Posted on June 15, 2013 AT 07:45am
The mere utterance of the name Goichi Suda in a video game leaves a cult of players eager to play it. His mixture of over-the-top violence and crazy references to games and films of yore can be found in many of his titles, from No More Heroes and Shadows of the Damned to Lollipop Chainsaw. This year Suda returns with a game that combines elements of some of his past work: Killer Is Dead.
With visuals that call back to Killer 7, the slashing mechanisms from No More Heroes, and the shooting mechanics of Shadows of the Damned the game acts like a blood-stained resume of all of Suda51′s works. In the level my character Mondo Zappa — packing a samurai sword and a mechanical left arm that transforms into a gun — went toe-to-toe with my character enters a massive corporate building, where cyborg guards are at every corner wanting you dead.
Switching back and forth between your sword and gun is fairly easy, a rarity in many of these multi-weaponed titles. For the most part you are armed with your sword, which can be used to do melee attacks and combos. These come in handy very well when surrounded by enemies, and thanks to whatever is happening in Suda’s mind the end results usually leave your foes sliced in half. When doing long-range attacks the gun can quickly be switched to using the L1 button to aim and shot with the R1 trigger. On some occasions you’ll need the gun to shoot down objects and pathways that are needed to fall in order to reach your destination.

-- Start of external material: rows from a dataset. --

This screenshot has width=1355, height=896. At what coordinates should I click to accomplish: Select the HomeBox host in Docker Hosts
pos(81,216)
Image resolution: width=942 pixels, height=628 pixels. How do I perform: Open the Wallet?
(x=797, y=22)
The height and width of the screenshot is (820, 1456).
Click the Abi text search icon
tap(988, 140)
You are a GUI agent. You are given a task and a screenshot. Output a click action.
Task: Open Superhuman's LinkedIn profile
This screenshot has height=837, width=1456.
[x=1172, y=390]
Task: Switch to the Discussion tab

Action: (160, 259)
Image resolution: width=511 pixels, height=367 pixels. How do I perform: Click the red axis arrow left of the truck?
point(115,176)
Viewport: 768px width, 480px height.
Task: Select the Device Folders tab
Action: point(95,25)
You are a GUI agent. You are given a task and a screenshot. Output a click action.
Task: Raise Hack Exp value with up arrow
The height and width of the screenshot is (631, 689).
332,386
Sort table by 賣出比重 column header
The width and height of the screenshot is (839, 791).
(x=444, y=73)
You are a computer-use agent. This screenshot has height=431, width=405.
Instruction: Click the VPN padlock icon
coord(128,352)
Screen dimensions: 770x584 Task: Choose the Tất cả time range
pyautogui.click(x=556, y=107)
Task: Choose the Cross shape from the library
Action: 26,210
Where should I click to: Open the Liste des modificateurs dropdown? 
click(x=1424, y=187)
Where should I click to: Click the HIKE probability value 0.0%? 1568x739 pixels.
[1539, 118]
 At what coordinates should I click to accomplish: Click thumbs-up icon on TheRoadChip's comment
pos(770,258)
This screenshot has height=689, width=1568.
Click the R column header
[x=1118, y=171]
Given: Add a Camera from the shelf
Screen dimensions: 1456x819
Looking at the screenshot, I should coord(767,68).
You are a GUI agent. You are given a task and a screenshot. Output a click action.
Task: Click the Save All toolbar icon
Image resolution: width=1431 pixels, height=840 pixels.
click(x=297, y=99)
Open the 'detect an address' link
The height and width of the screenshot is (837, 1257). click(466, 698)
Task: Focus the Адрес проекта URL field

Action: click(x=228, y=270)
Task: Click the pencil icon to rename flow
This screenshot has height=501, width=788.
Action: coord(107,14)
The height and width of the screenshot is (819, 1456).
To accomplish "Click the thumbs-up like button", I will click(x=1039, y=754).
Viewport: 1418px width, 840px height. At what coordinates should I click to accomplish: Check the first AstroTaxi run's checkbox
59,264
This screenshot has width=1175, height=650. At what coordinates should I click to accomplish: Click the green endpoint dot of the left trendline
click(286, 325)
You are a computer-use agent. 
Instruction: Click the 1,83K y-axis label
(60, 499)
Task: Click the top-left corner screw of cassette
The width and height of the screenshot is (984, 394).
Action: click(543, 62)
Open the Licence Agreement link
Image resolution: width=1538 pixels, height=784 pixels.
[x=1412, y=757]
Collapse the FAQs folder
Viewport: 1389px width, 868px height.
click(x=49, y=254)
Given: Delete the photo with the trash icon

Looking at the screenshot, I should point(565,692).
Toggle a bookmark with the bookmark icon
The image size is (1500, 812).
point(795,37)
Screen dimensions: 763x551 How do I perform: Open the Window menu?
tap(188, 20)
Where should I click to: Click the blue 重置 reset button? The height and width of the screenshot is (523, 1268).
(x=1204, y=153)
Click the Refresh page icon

My time with Killer Is Dead was short, but as a fan of Suda’s past works I got the gist of what was happening. The Killer 7-like graphics were a nice artistic approach towards the action happening onscreen, and the controls to attack were very easy to get through. While the story can be violent there were some very humorous elements thrown in the game. One moment that will surely give you a chuckle is when you die you have the choice to be revived. If so a high school girl plops on top of your body and pounds on your chest — prompting a QTE — until your heart rate reaches 100%. (If you don’t reach 100%, then she pulls out a defibrillator and gives Mondo a good shocking.)
Killer Is Dead will feature thirteen stand-alone chapters, with a set up similar to that of Japanese anime. If you are a fan of what Goichi Suda has done in the past, then you’ll enjoy this title no problem, but if you haven’t then odds are this one won’t win you over. A US release for Killer Is Dead is slated for the end of August on Xbox 360 and PS3 via XSEED Games and Marvelous USA, Inc.